■ Work required: Give back all of the data exactly as it stands, with the pictures removed.
- Opening Delimiter -
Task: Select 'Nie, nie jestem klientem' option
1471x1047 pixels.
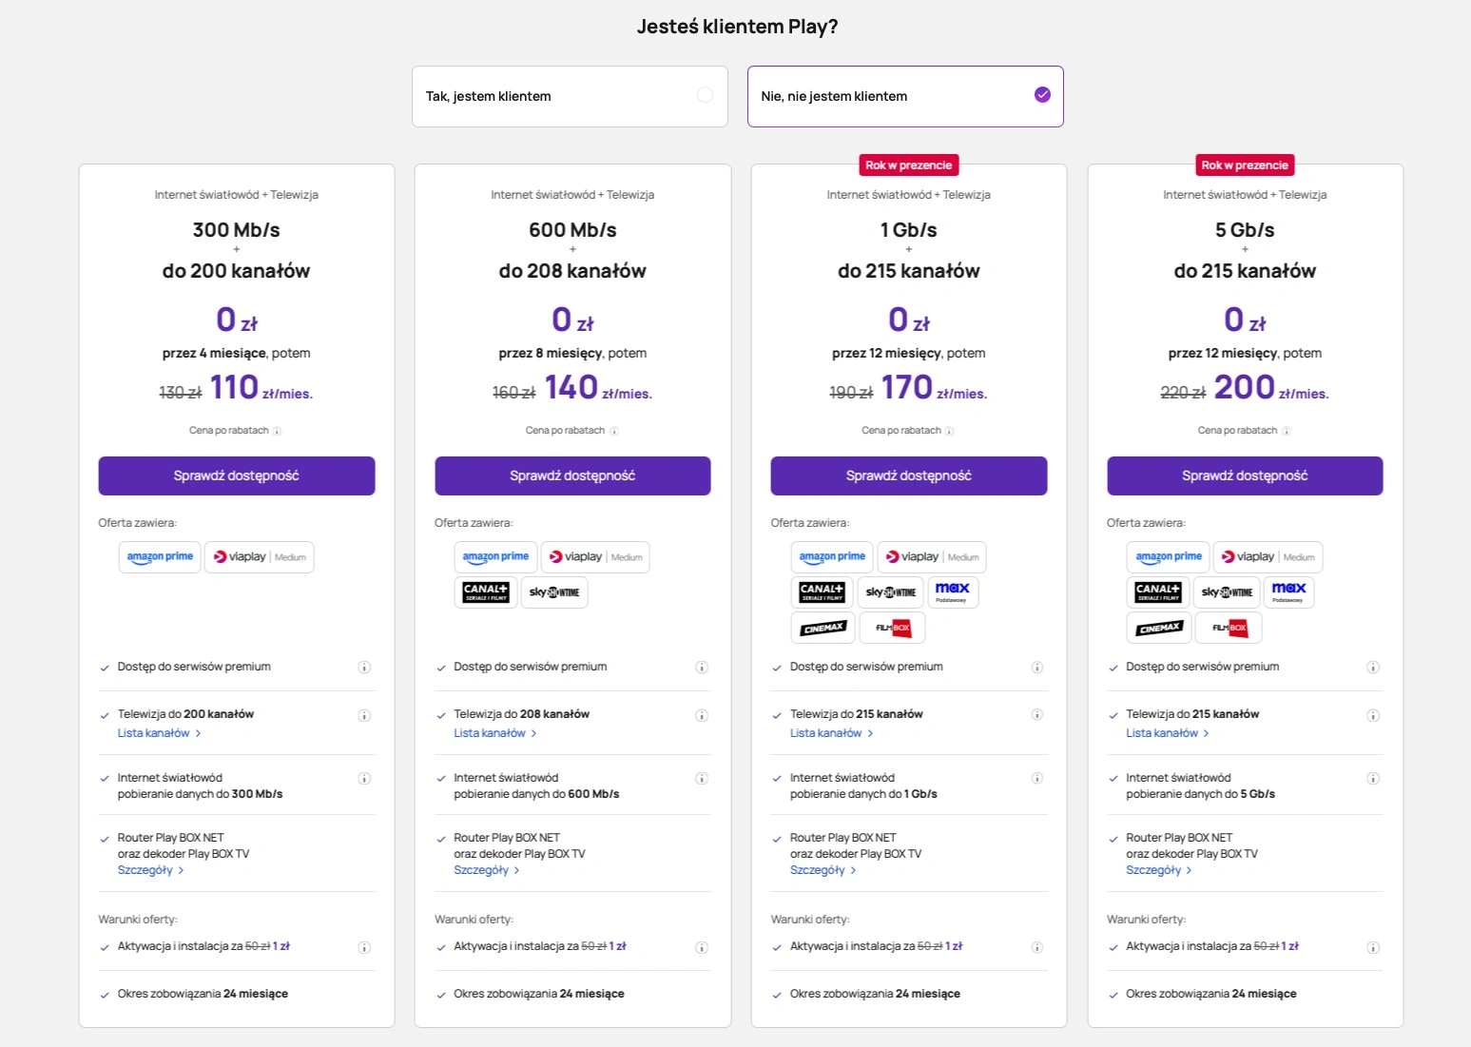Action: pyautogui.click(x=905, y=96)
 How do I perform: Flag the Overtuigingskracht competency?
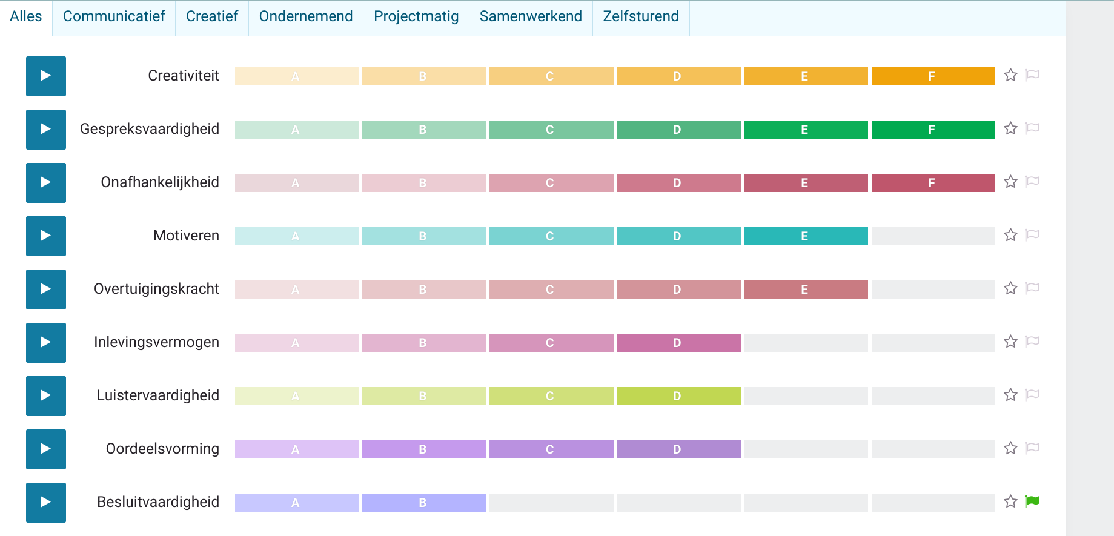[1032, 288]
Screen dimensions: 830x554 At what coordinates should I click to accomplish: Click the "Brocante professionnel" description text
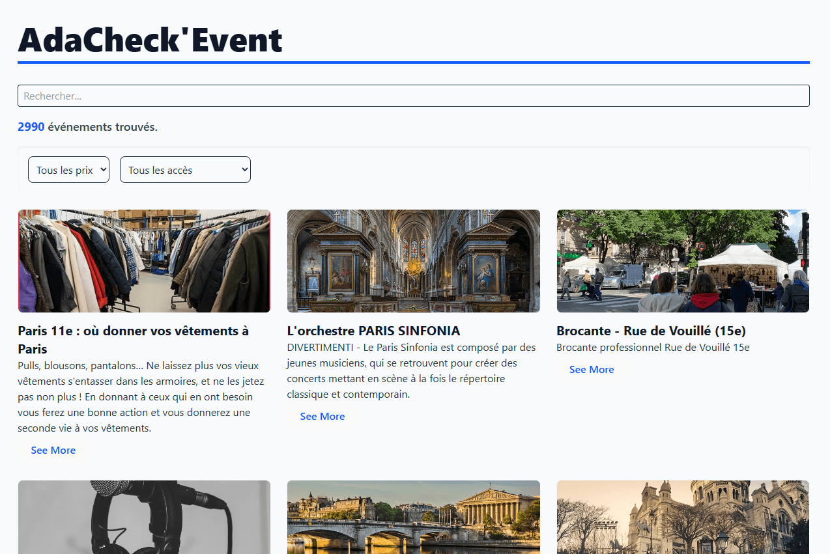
- Closing Delimiter -
■ Task output:
Task: Select 'Nie, nie jestem klientem' option
1471x1047 pixels.
Action: pyautogui.click(x=905, y=96)
 How do I perform: Flag the Overtuigingskracht competency?
[1032, 288]
Screen dimensions: 830x554 At what coordinates should I click to accomplish: Click the "Brocante professionnel" description text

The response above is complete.